Long non-coding RNA SNHG9 regulates viral replication in rhabdomyosarcoma cells infected with enterovirus D68 via miR-150-5p/c-Fos axis

Huichao Fu; Junzhuo Si; Lei Xu; Xia Tang; Yonglin He; Nan Lu; Huayi Li; Anlong Li; Sijia Gao; Chun Yang

doi:10.3389/fmicb.2022.1081237

Long non-coding RNA SNHG9 regulates viral replication in rhabdomyosarcoma cells infected with enterovirus D68 via miR-150-5p/c-Fos axis

Front Microbiol. 2023 Jan 19:13:1081237. doi: 10.3389/fmicb.2022.1081237. eCollection 2022.

Authors

Huichao Fu¹, Junzhuo Si¹, Lei Xu¹, Xia Tang², Yonglin He¹, Nan Lu¹, Huayi Li¹, Anlong Li¹, Sijia Gao¹, Chun Yang¹

Affiliations

¹ Department of Pathogen Biology, College of Basic Medicine, Chongqing Medical University, Chongqing, China.
² Rongchang District People's Hospital, Chongqing, China.

Abstract

Background: The Enterovirus D68 (EV-D68) epidemic has increased knowledge of the virus as a pathogen capable of causing serious respiratory and neurological illnesses. It has been shown that long noncoding RNAs (lncRNAs) regulate viral replication and infection via multiple mechanisms or signaling pathways. However, the precise function of lncRNAs in EV-D68 infection remains unknown.

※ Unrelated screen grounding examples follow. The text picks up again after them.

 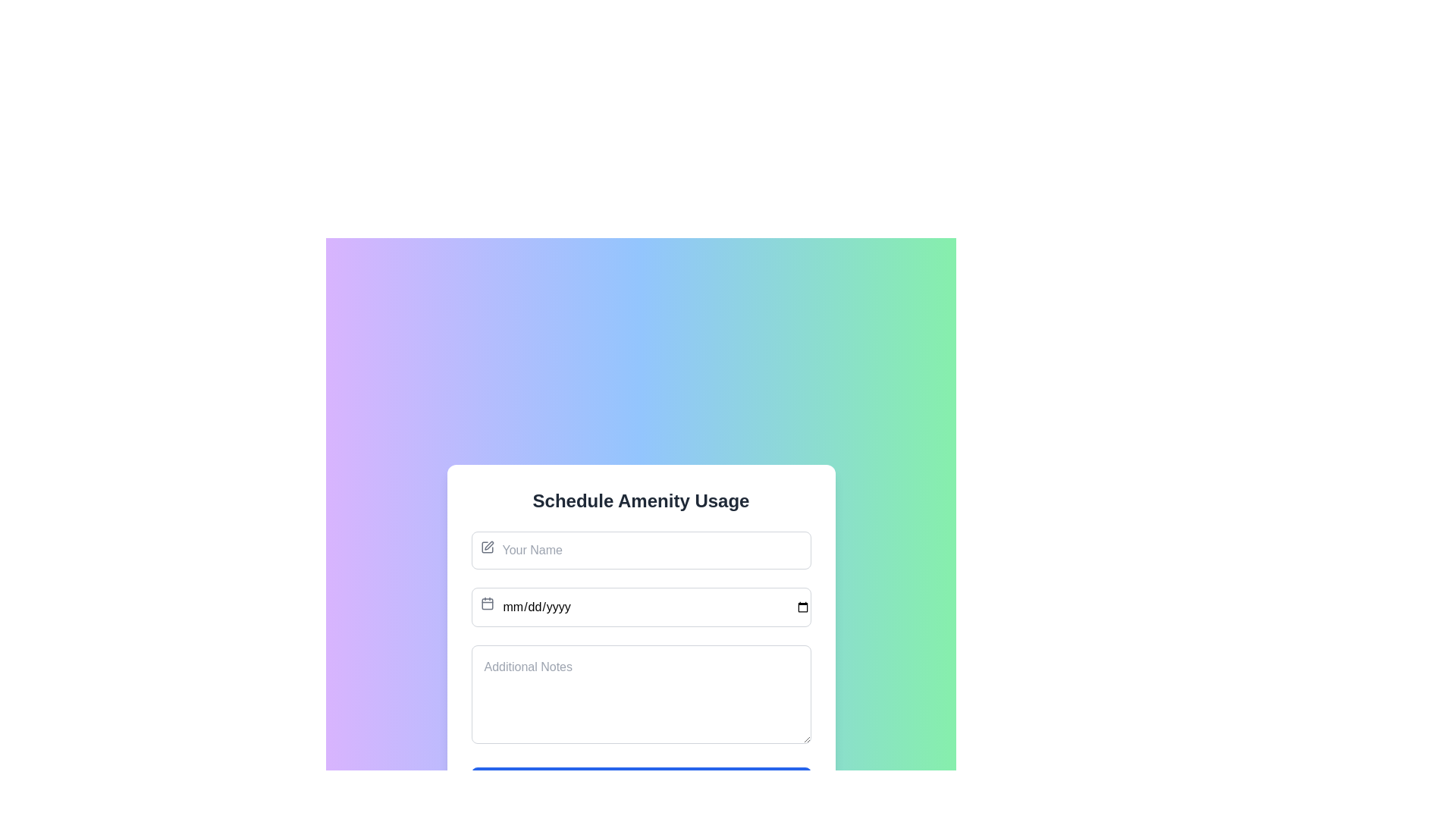 What do you see at coordinates (641, 786) in the screenshot?
I see `the 'Submit' button at the bottom of the 'Schedule Amenity Usage' form to confirm the reservation` at bounding box center [641, 786].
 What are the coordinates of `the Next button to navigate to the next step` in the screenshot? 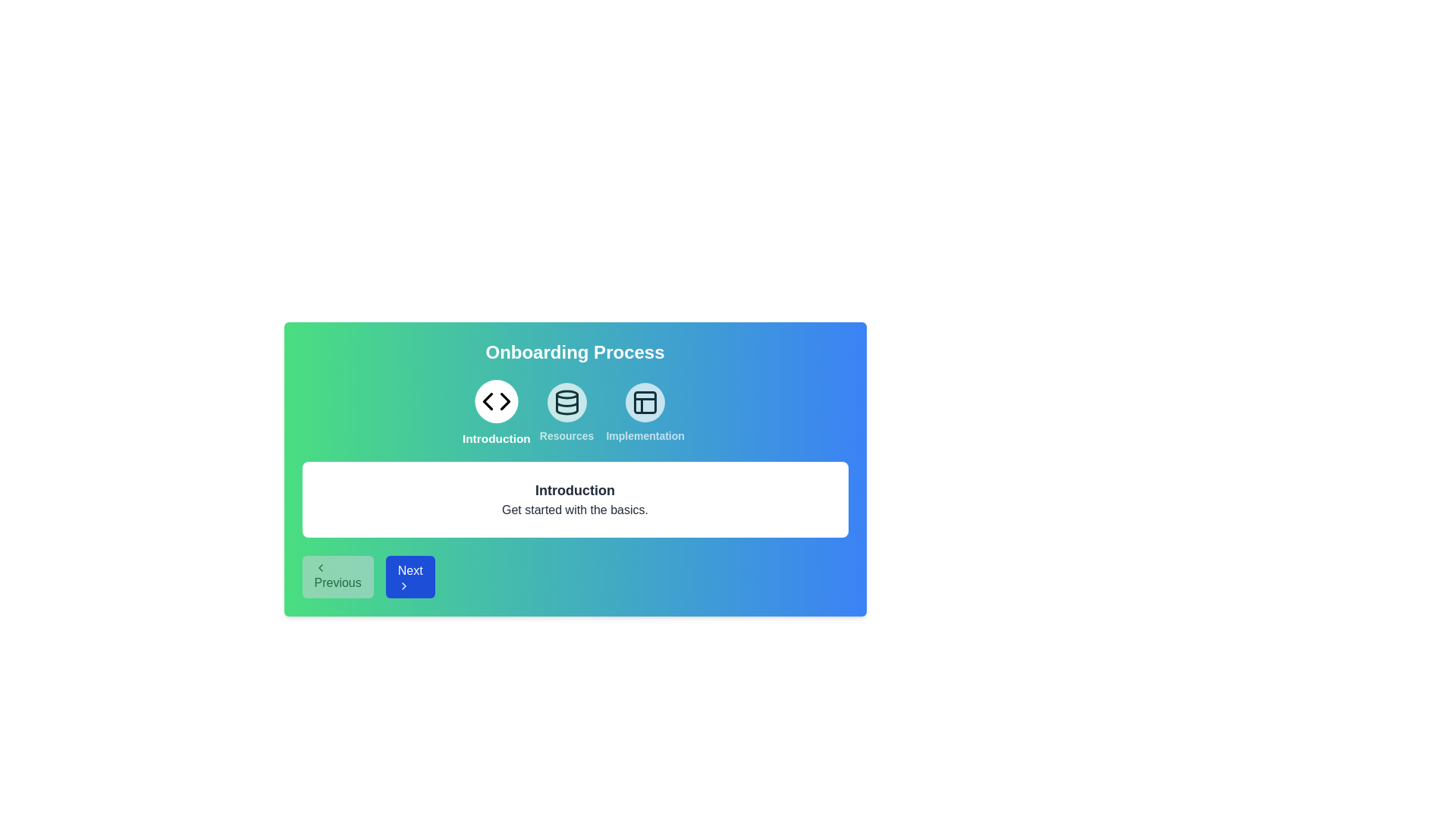 It's located at (410, 576).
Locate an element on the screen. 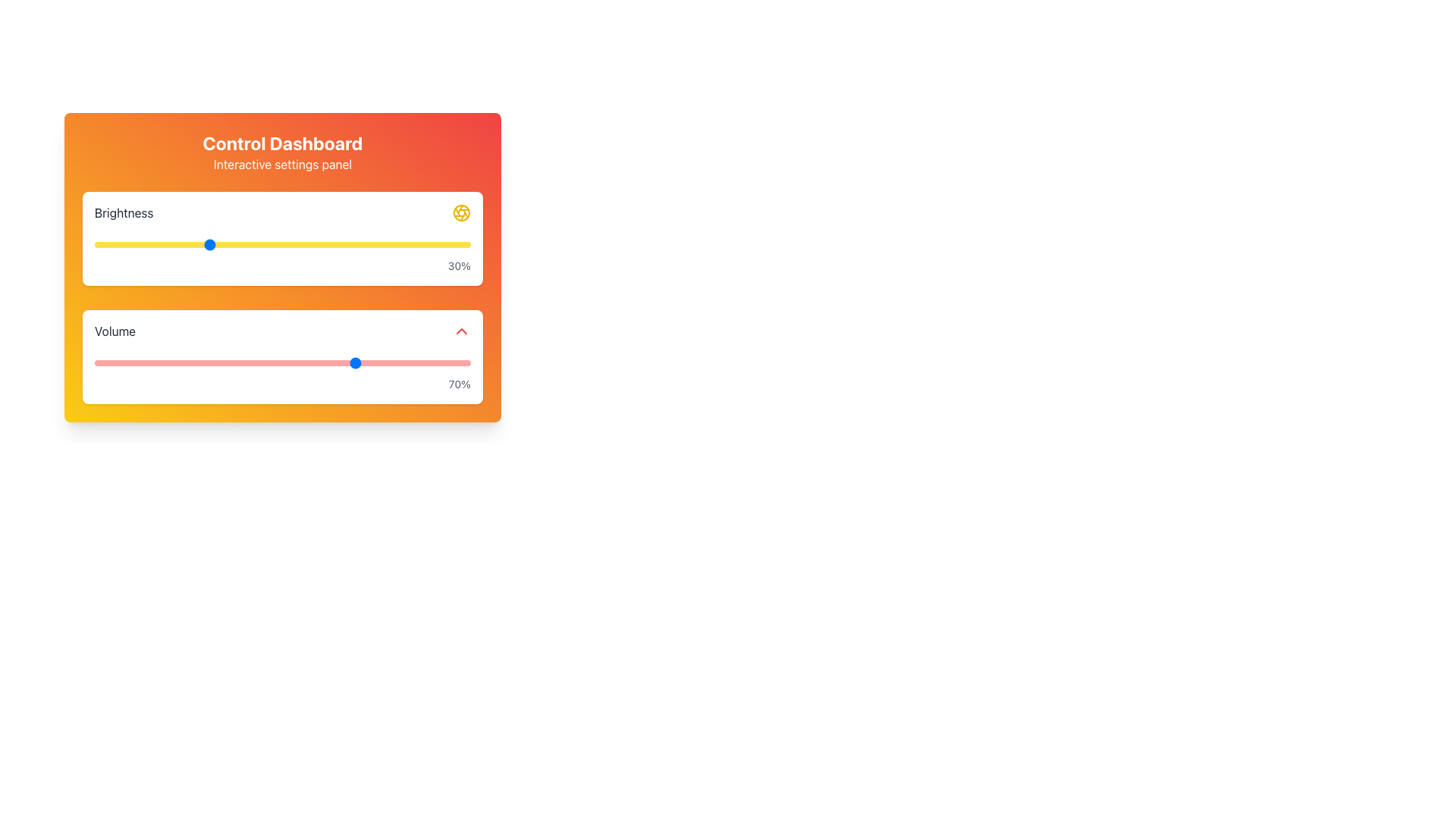 The width and height of the screenshot is (1456, 819). the volume is located at coordinates (279, 362).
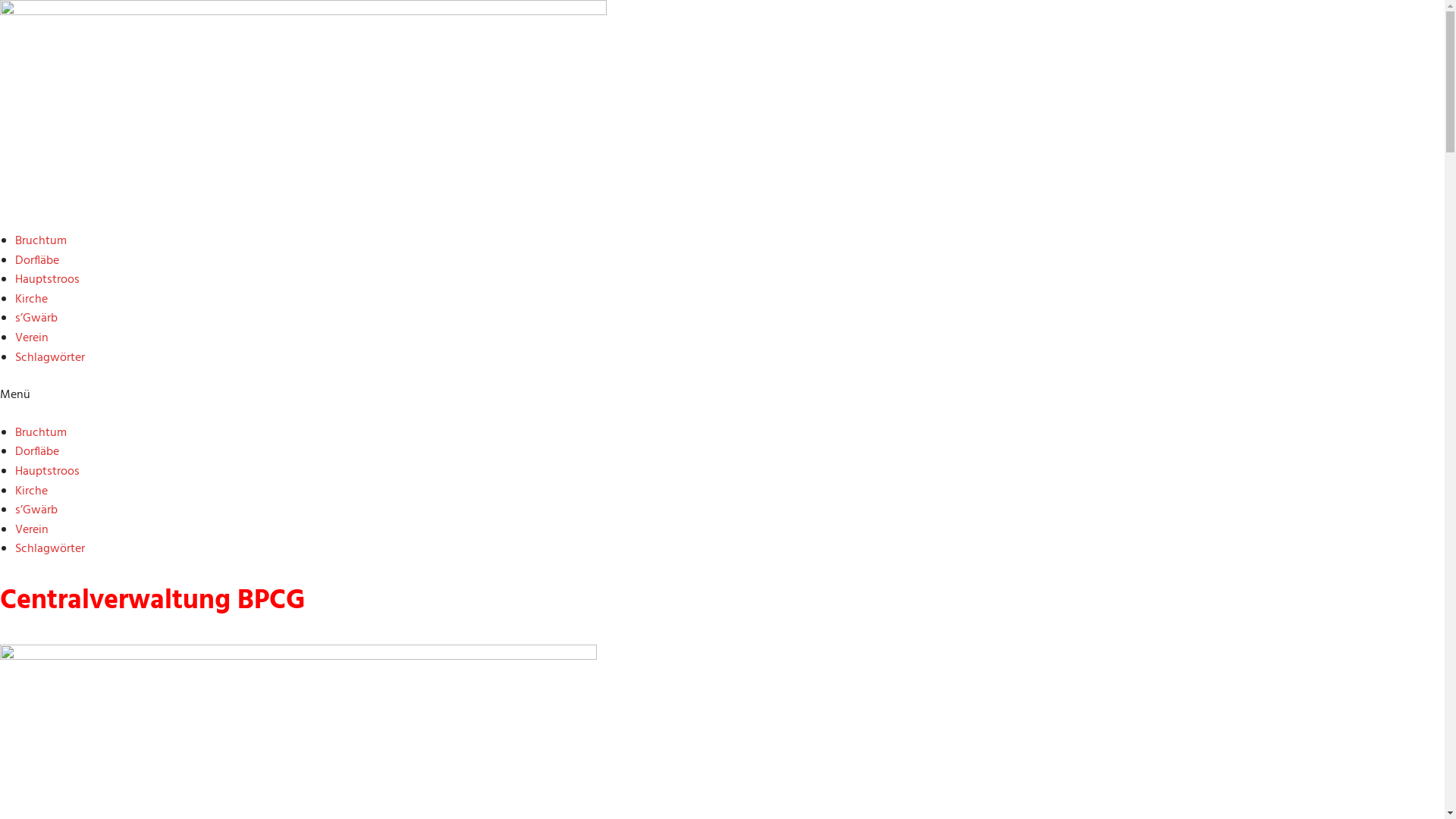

Methods: The differential expression profiles of lncRNA in EV-D68-infected and uninfected rhabdomyosarcoma (RD) cells were studied using high-throughput sequencing technology. The knockdown through small interfering RNA (siRNA) and overexpression of lncRNA SNHG9 (small ribonucleic acid host gene 9) were applied to investigate how lncRNA SNHG9 regulates EV-D68 propagation. The targeted interactions of lncRNA SNHG9 with miR-150-5p and miR-150-5p with c-Fos were validated using dual luciferase reporter system. LncRNA SNHG9 knockdown and miR-150-5p inhibitor were co-transfected with RD cells. QRT-PCR and western blot were used to detect RNA and protein levels, of c-Fos and VP1, respectively. Median tissue culture infectious dose (TCID50) was applied to detect viral titers.

Results: The results demonstrated that a total of 375 lncRNAs were highly dysregulated in the EV-D68 infection model. In the EV-D68 infection model, lncRNA SNHG9 and c-Fos were increased in EV-D68-infected RD cells. However, the expression level of miR-150-5p was downregulated. In addition, overexpression of SNHG9 in RD cells resulted in decreased viral replication levels and viral titers following infection with EV-D68, and further experiments revealed that overexpression of SNHG9 inhibited the viral replication by targeting increased miR-150-5p binding and significantly increased c-Fos expression in RD cells.

Conclusion: Our findings indicate that the SNHG9/miR-150-5p/c-Fos axis influences EV-D68 replication in host cells and that SNHG9 may be a possible target for anti-EV-D68 infection therapies.

Keywords: SNHG9; c-Fos; ceRNA; enterovirus D68; infection; miR-150-5p.